In this study, we propose a simple, fast, and effective spatial-temporal shift module to implicitly model temporal correspondences across time. We introduce Group Shift-Net, which is equipped with the proposed spatial-temporal shift module for alignment and basic 2D U-Nets as the frame-wise encoder and decoder. Such a simple yet effective framework is able to model long-term dependency without utilizing resource-demanding optical flow estimation, deformable convolution, recurrent methods, or temporal transformers. Our Group Shift-Net adopts a three-stage design: 1) frame-wise pre-restoration, 2) multi-frame fusion with grouped spatial-temporal shift, and 3) frame-wise restoration.


Network Architecture

For the network of frame-wise pre-restoration of stage 1 and final restoration of stage 3, it is observed that a single U-Net-like structure cannot restore the frames well. Instead, we propose to stack N 2D slim U-Nets consecutively to conduct frame-wise restoration effectively. In multi-frame fusion, each frame-wise feature is to be fully aggregated with neighboring features to obtain the temporally aligned and fused features. we stack multiple GSTS blocks (e.g., 6) to effectively establish temporal correspondences and conduct multi-frame fusion. A GSTS block consists of three components: 1) a temporal shift operation, 2) a spatial shift operation, and 3) a lightweight fusion layer.

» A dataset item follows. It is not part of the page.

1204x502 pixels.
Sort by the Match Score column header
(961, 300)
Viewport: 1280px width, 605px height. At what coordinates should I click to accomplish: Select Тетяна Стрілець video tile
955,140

Our contributions of this study are two-fold:

  • We propose a simple, fast, yet effective framework with a newly introduced grouped spatial-temporal shift, made for video restoration, which achieves efficient temporal feature alignment and aggregation when coupled with only basic 2D convolution blocks.
  • The proposed framework achieves state-of-the-art performances with much fever FLOPs on both video deblurring and video denoising tasks, demonstrating its generalization capability.
  • Compared with Other Methods


    Quantitative comparison with state-of-the-art video deblurring methods on GoPro.


    Quantitative comparison with state-of-the-art video denoising methods on Set8.

    Qualitative Results


    Video deblurring results on GoPro dataset. Our method recovers more details than other methods.


    Video denoising results on Set8. Our method achieves better performances at reconstructing details such as textures and lines.